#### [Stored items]
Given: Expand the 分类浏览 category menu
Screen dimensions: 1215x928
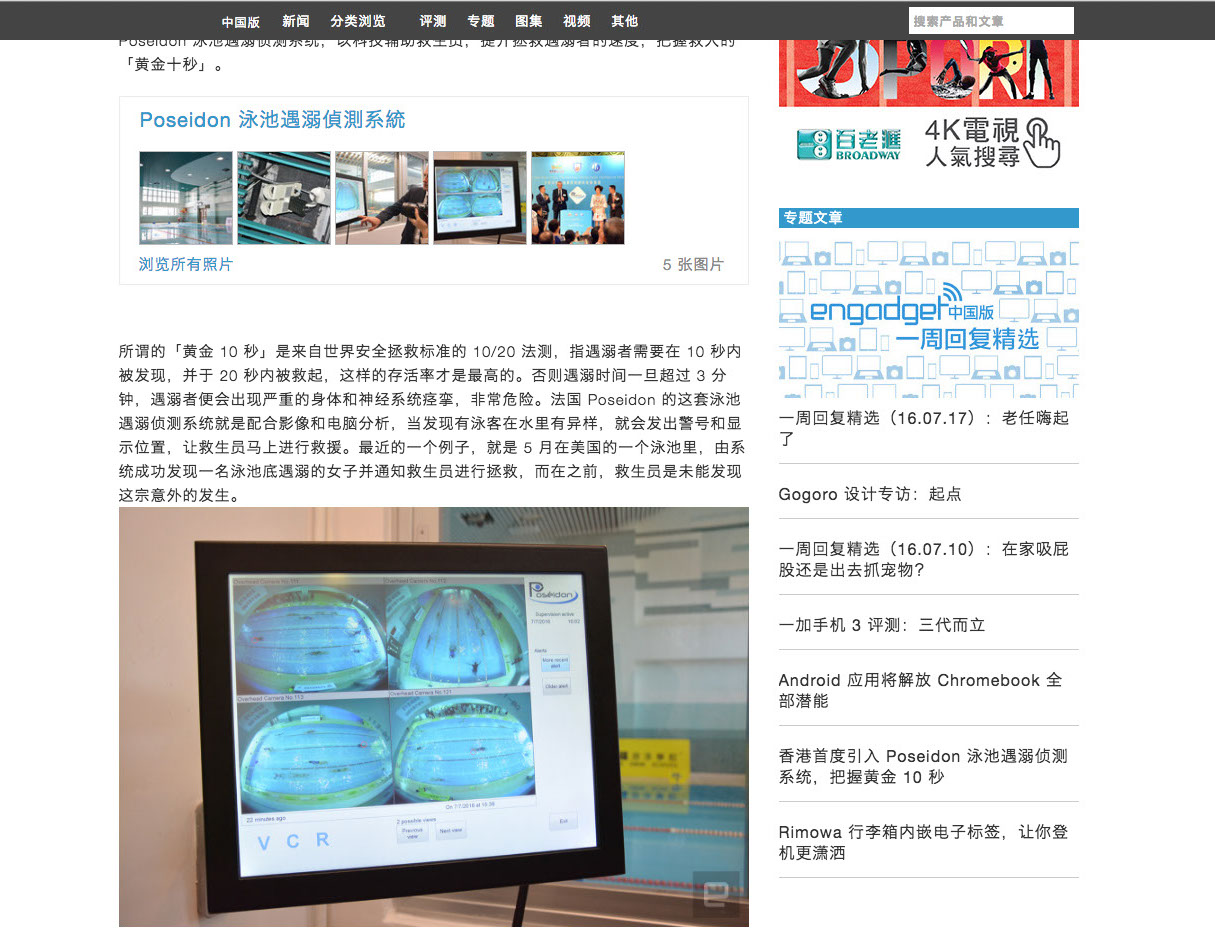Looking at the screenshot, I should click(357, 21).
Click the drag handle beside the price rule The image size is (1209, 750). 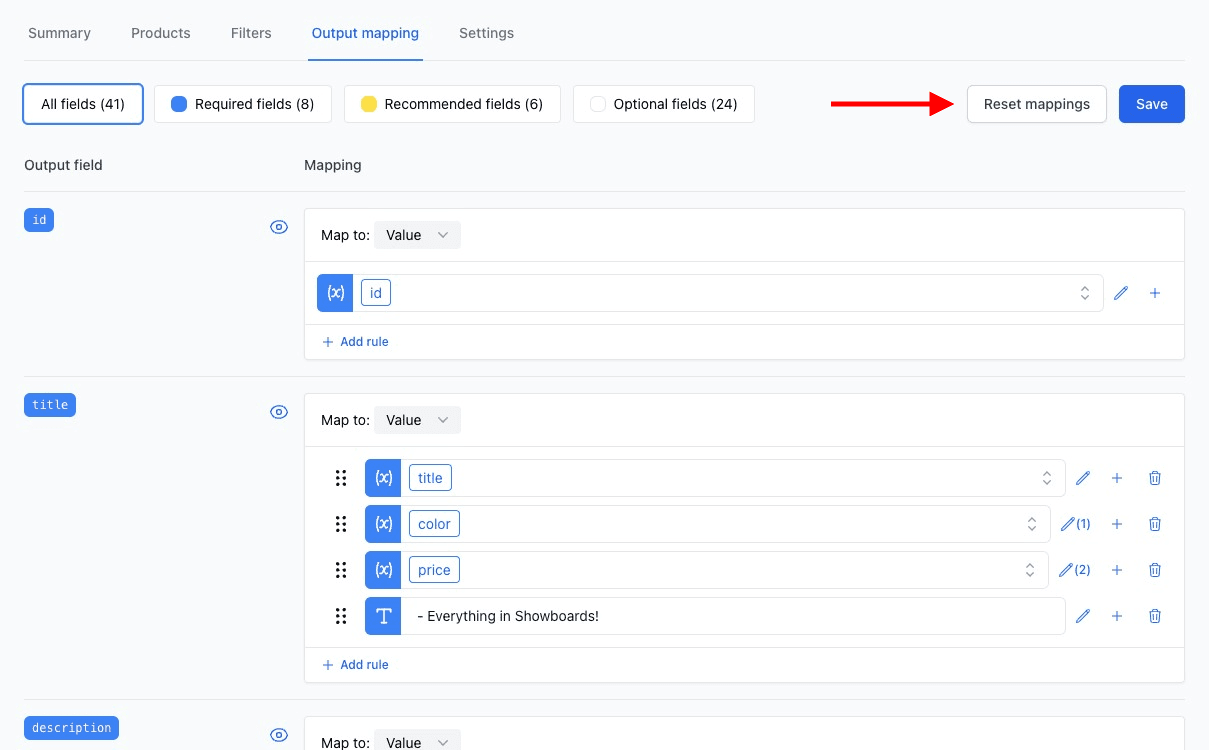[341, 570]
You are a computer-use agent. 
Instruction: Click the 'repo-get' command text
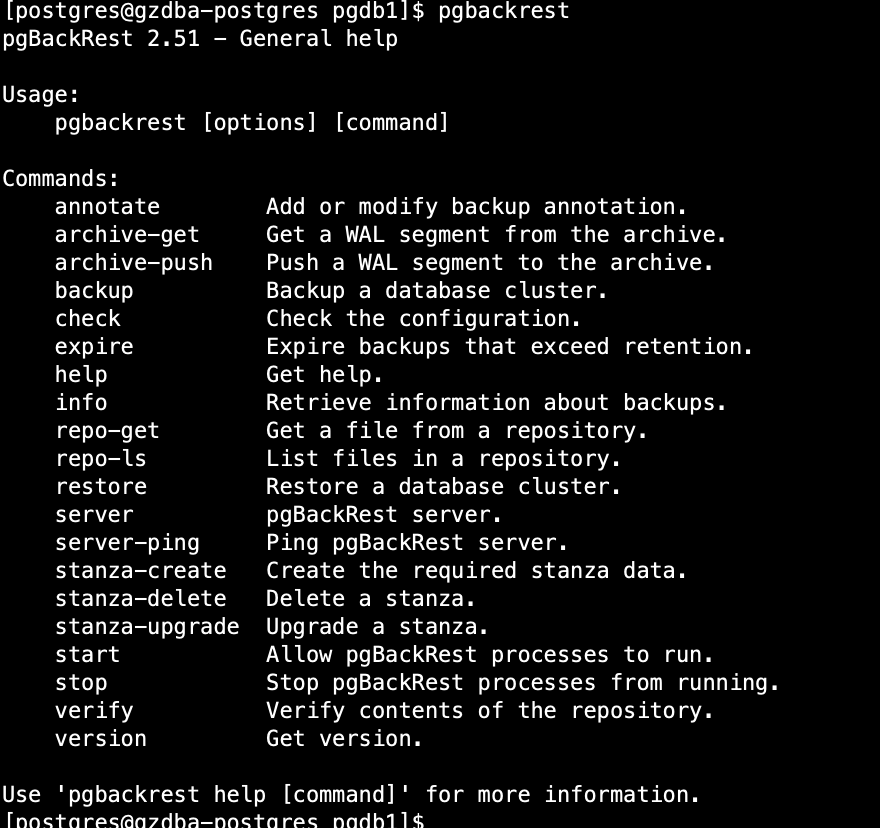coord(107,431)
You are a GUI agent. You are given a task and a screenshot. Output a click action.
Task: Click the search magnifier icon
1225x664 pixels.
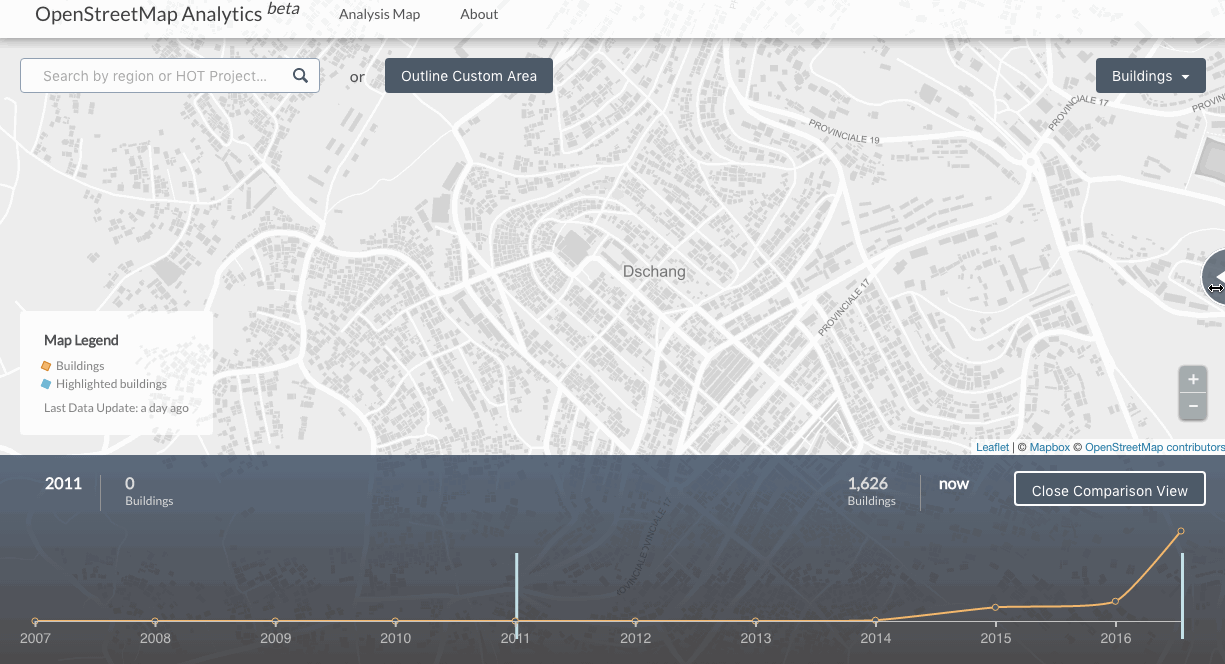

#### [Problem]
Please reproduce, word for word, only the lines from the line that holds "Task: Click the search magnifier icon" through the final line of the entries above, omitting any pictures.

#### [Written solution]
Task: Click the search magnifier icon
1225x664 pixels.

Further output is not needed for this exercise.